**Text under study**:
As cases rise, college students take COVID-19 prevention into their own hands

Earlier this fall, Occidental College junior Luigi Maruani laid in bed anxious and angry, swiping through his phone. His 75-year-old father had just contracted the coronavirus, and Maruani felt the federal government wasn’t responding to the pandemic with enough urgency.

A post in a Facebook group for students living off-campus caught his eye. 

“We’ve heard some rumblings and want to be clear about infections within our small community,” senior Avani Johnson wrote. “If you end up testing positive for COVID-19, please just be transparent about it and let the community know so we can figure out if anyone in our houses may have been in contact with you and we can contain the spread. Embarrassment is not an excuse for lack of communication!” 

Maruani jumped into action, creating a Google Doc where students living in off-campus houses could anonymously share test results, and posting it to the group.

**Tasks**:
[1] Repeat the passage from the article on college students and COVID-19 prevention, starting with "As cases rise, college" and going on through "with enough urgency.".
[2] Answer these questions using the article on college students and COVID-19 prevention:
(a) How old was Luigi Maruani's father?
(b) What is Avani Johnson's year in school?
(c) What did Maruani create for students living in off-campus houses?
[3] Go on with the article on college students and COVID-19 prevention from the point where it stops.

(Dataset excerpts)
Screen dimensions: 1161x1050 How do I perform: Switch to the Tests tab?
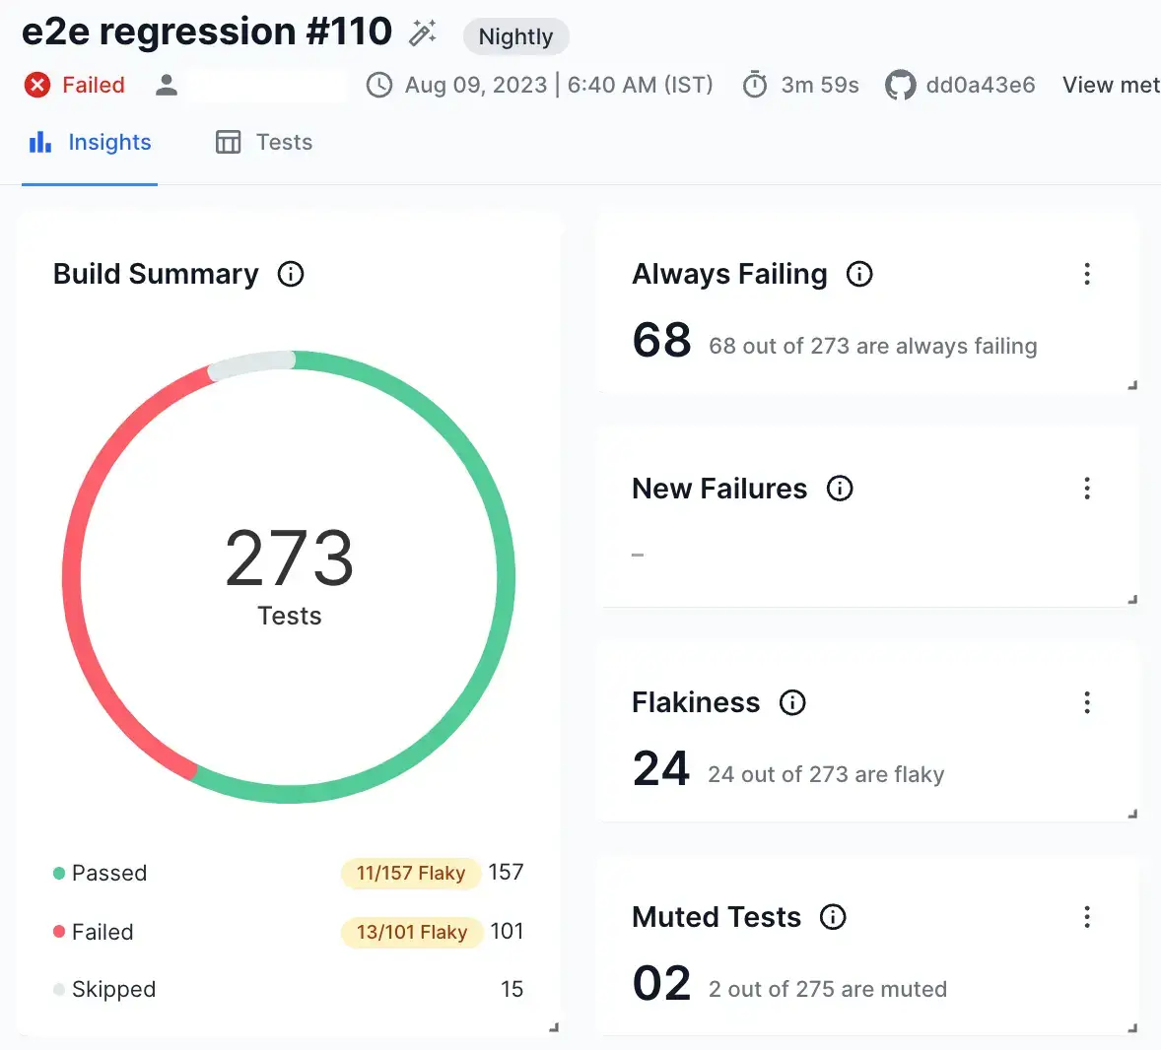point(264,143)

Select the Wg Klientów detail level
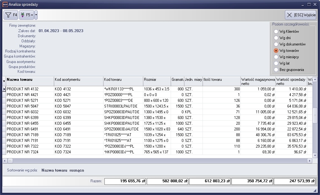276,31

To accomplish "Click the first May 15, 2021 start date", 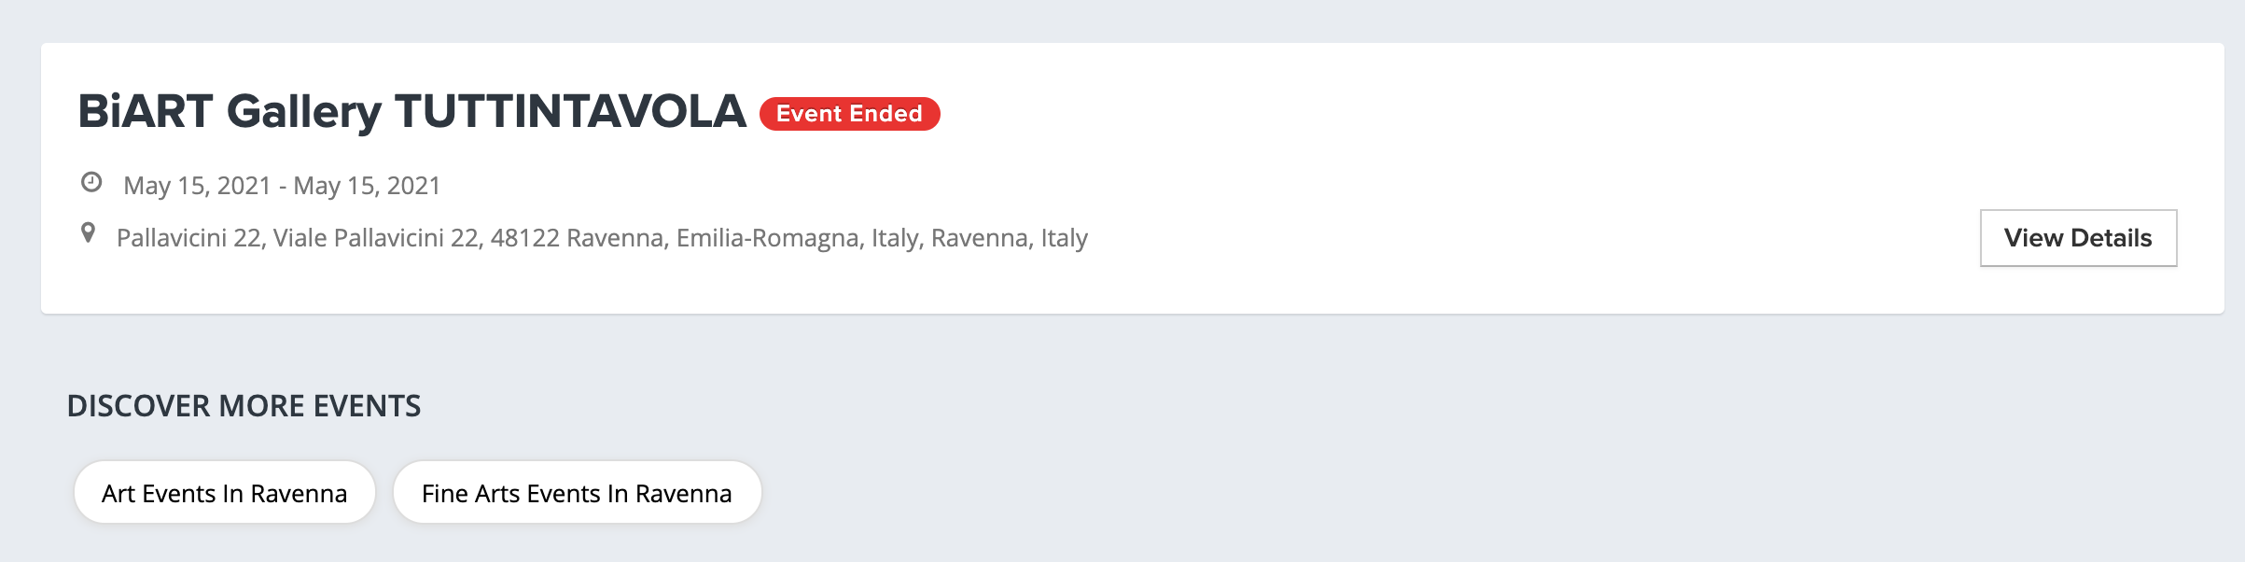I will pyautogui.click(x=197, y=186).

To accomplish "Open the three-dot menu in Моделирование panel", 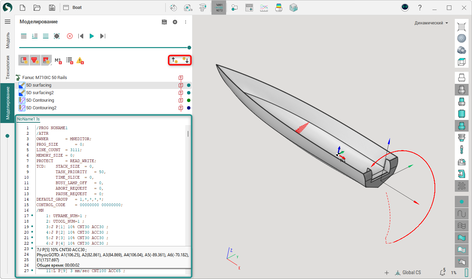I will [186, 22].
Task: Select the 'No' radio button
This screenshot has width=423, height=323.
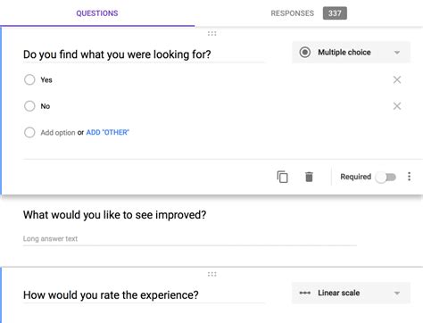Action: coord(29,106)
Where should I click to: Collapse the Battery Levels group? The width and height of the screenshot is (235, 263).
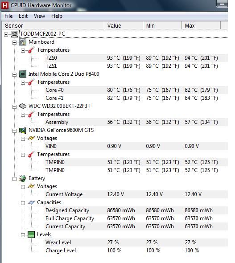pyautogui.click(x=23, y=235)
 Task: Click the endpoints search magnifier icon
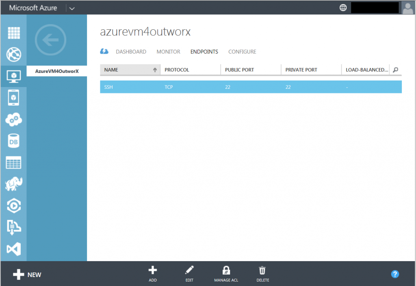(395, 70)
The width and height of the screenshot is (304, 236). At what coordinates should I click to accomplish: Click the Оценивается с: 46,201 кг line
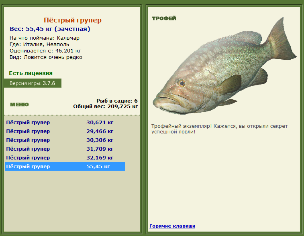point(45,50)
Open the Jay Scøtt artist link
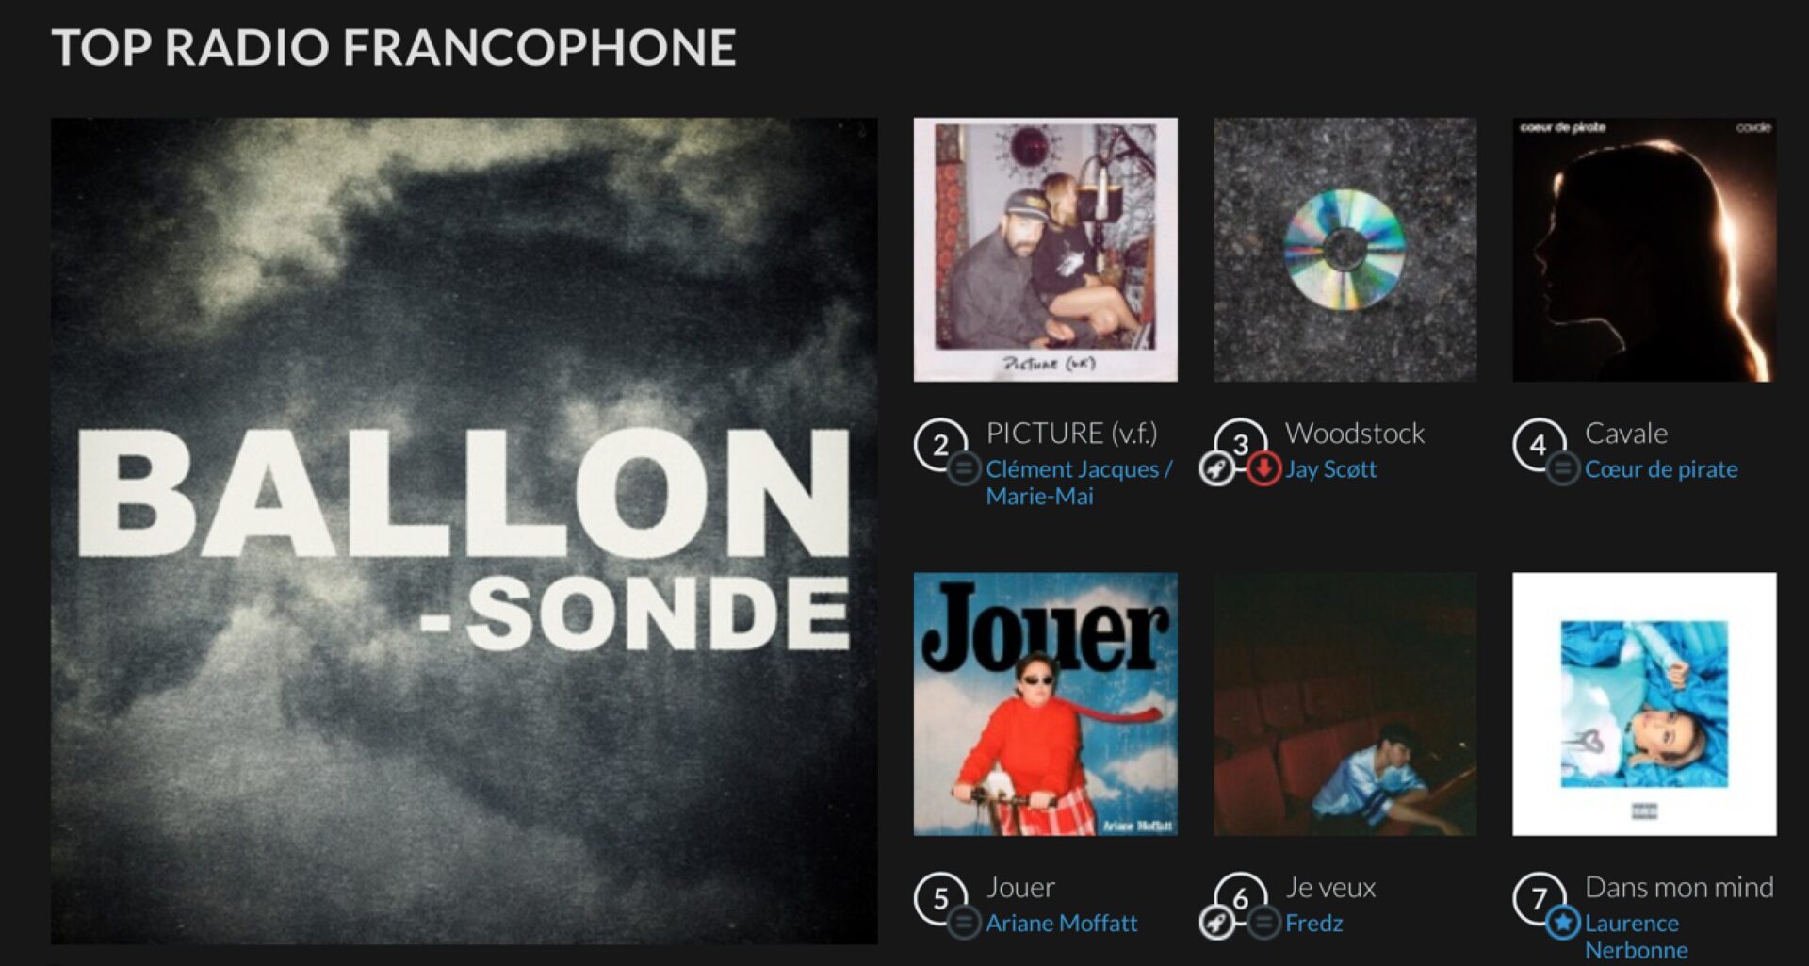The height and width of the screenshot is (966, 1809). [x=1330, y=469]
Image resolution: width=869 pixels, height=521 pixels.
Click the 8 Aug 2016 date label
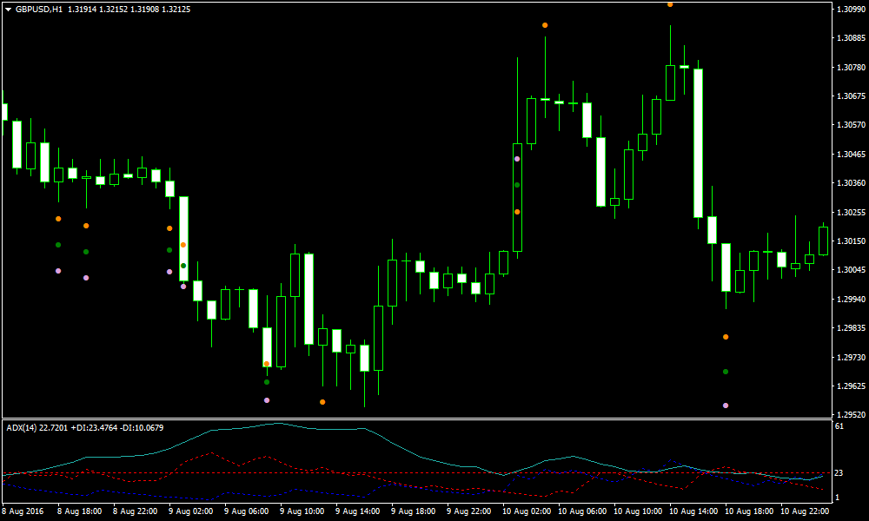tap(22, 511)
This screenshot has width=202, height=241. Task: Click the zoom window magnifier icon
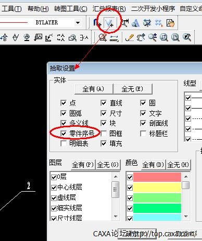click(x=164, y=37)
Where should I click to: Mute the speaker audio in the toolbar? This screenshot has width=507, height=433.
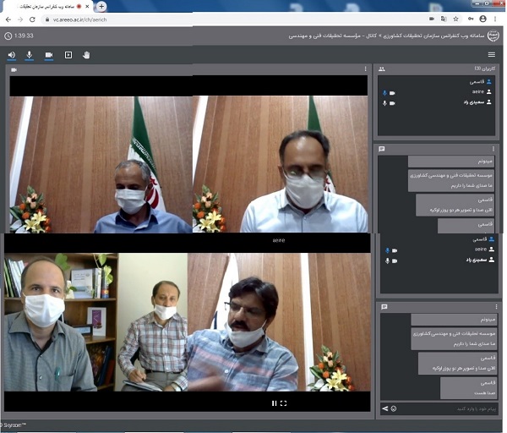12,55
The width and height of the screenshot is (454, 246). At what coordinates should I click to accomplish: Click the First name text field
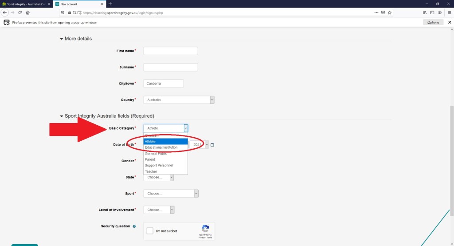click(171, 51)
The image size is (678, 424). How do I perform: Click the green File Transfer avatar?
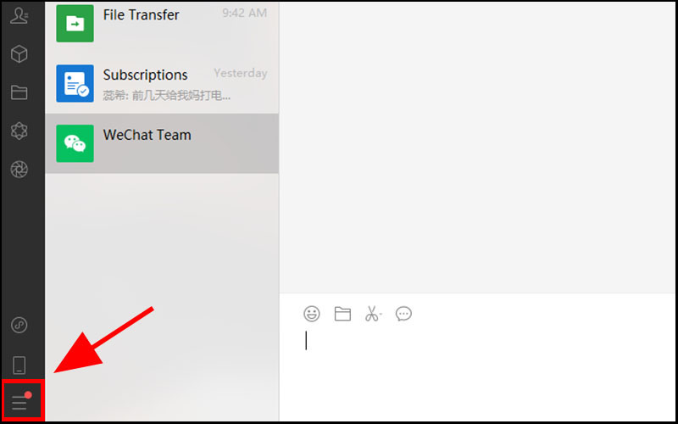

**Your responses**:
[1]
As cases rise, college students take COVID-19 prevention into their own hands

Earlier this fall, Occidental College junior Luigi Maruani laid in bed anxious and angry, swiping through his phone. His 75-year-old father had just contracted the coronavirus, and Maruani felt the federal government wasn’t responding to the pandemic with enough urgency.

[2]
(a) He was 75 years old.
(b) She is a senior.
(c) He created a Google Doc where they could anonymously share test results.

[3]
“I just thought it would be a good idea to sort of hold each other accountable and then be safe,”  he recounted.

While images of maskless, partying coeds have gone viral this semester, other students are working to keep themselves and their peers safe from COVID-19 — holding workshops on virus prevention, signing up to clean and monitor campus buildings, and shaming their peers who break the rules. With coronavirus cases spiking nationwide, and campuses serving as hotspots for transmission — 6,531 COVID-19 cases have been confirmed at 78 California colleges as of Nov. 19, according to data from The New York Times — these student-led efforts could become even more important as schools plan for the spring.